This repository compares the performace of two deep learning architectures, DistilBert transformer and LSTM, for classification on the Food 101-Dataset. The Food-101 dataset comprises 250 images and the corresponding captions of each of the 101 food dishes. For the experiemnts here, we do not use the images, only text captions of the images. The text files, train_titles.csv and test_titles.csv, are provided in the repository.
There are two python code files in this repository, which are explained below:
1. distilBertClassifier.ipynb: python notebook that imports the pre-trained distilbert transfomer from huggingface, fine-tunes the weights, and tests the fine-tuned model.
2. lstmClassifier.ipynb: python notebok that trains and tests the lstm + feedfoward network using pytorch.
The test and train dataset, train_titles.csv and test_tiles.csv, are also included in the repsitory.
Please email any questions to aabbasi1@iastae.edu
- The distilbert clasifier achieves an expected 86 percent classification accuracy on the text Food 101 Dataset.
-
A good sanity check is to inspect a single data point output from the data loaders by decoding the output token ids and reading the decoded sentence to see if it makes sense.
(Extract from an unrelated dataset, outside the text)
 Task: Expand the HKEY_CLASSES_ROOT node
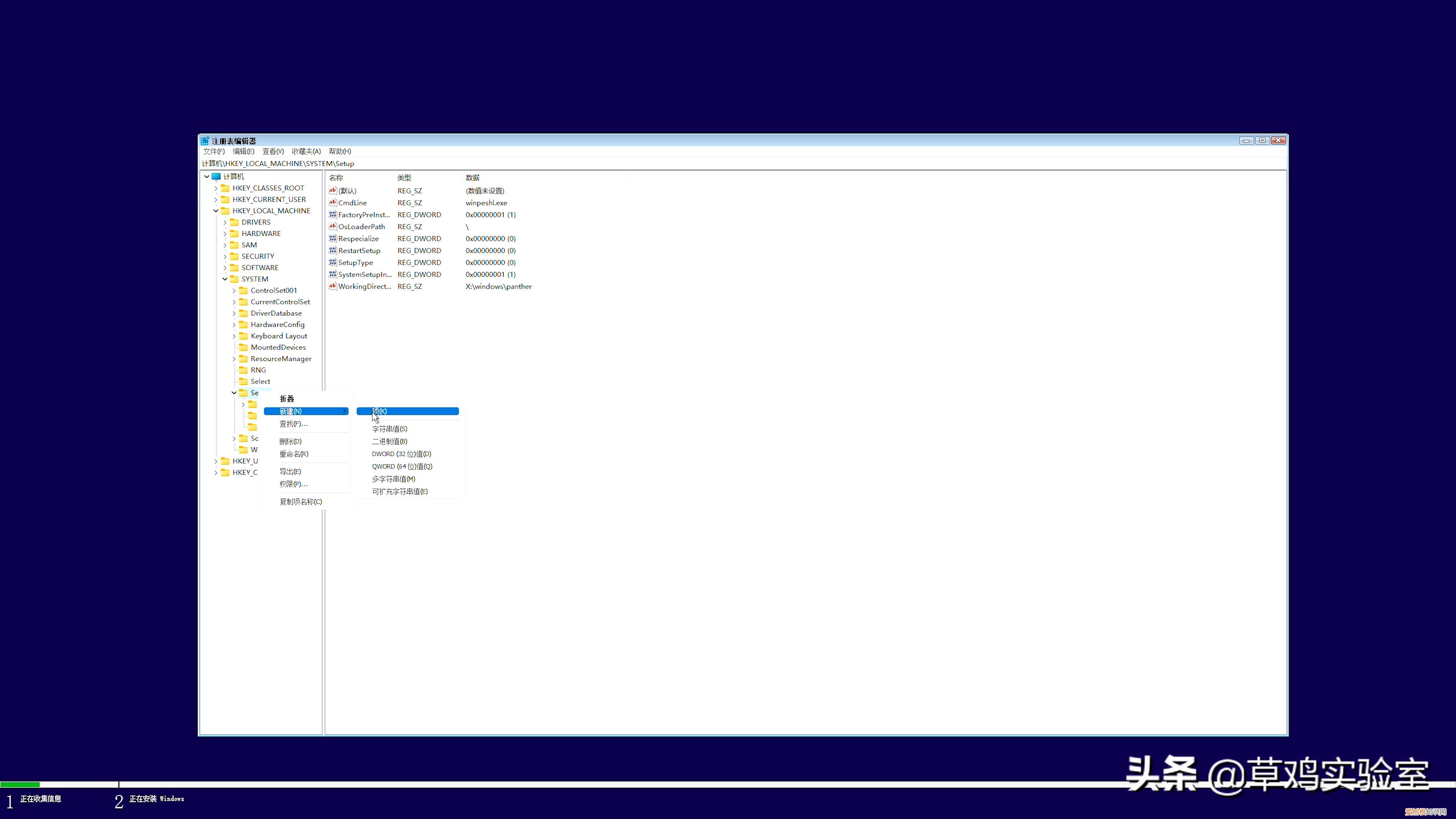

For example,
Encoded Text = tensor([ 101, 3313, 6207, 11345, 2007, 9781, 4168, 2389, 19116, 17974, 1064, 2026, 2890, 6895, 10374, 1012, 4012, 102, 0, 0, 0, 0, 0, 0, 0, 0, 0, 0, 0, 0, 0, 0, 0, 0, 0, 0, 0, 0, 0, 0, 0, 0, 0, 0, 0, 0, 0, 0, 0, 0, 0, 0, 0, 0, 0, 0, 0, 0, 0, 0, 0, 0, 0, 0, 0, 0, 0, 0, 0, 0, 0, 0, 0, 0, 0, 0, 0, 0, 0, 0, 0, 0, 0, 0, 0, 0, 0, 0, 0, 0, 0, 0, 0, 0, 0, 0, 0, 0, 0, 0, 0, 0, 0, 0, 0, 0, 0, 0, 0, 0, 0, 0, 0, 0, 0, 0, 0, 0, 0, 0, 0, 0, 0, 0, 0, 0, 0, 0]), torch.LongTensor, torch.Size([128])Decoded tokens from encoded ids: '[CLS] double apple pie with cornmeal crust recipe | myrecipes. com [SEP] [PAD] [PAD] [PAD] [PAD] [PAD] [PAD] [PAD] [PAD] [PAD] [PAD] [PAD] [PAD] [PAD] [PAD] [PAD] [PAD] [PAD] [PAD] [PAD] [PAD] [PAD] [PAD] [PAD] [PAD] [PAD] [PAD] [PAD] [PAD] [PAD] [PAD] [PAD] [PAD] [PAD] [PAD] [PAD] [PAD] [PAD] [PAD] [PAD] [PAD] [PAD] [PAD] [PAD] [PAD] [PAD] [PAD] [PAD] [PAD] [PAD] [PAD] [PAD] [PAD] [PAD] [PAD] [PAD] [PAD] [PAD] [PAD] [PAD] [PAD] [PAD] [PAD] [PAD] [PAD] [PAD] [PAD] [PAD] [PAD] [PAD] [PAD] [PAD] [PAD] [PAD] [PAD] [PAD] [PAD] [PAD] [PAD] [PAD] [PAD] [PAD] [PAD] [PAD] [PAD] [PAD] [PAD] [PAD] [PAD] [PAD] [PAD] [PAD] [PAD] [PAD] [PAD] [PAD] [PAD] [PAD] [PAD] [PAD] [PAD] [PAD] [PAD] [PAD] [PAD] [PAD] [PAD] [PAD] [PAD] [PAD] [PAD]'Notice how the decoded sentence has special tokens like [CLS], [SEP], [PAD] that indicate the Start-of-Sentece/Classification token, the Separator/End-of-sentence token and the padding token [PAD].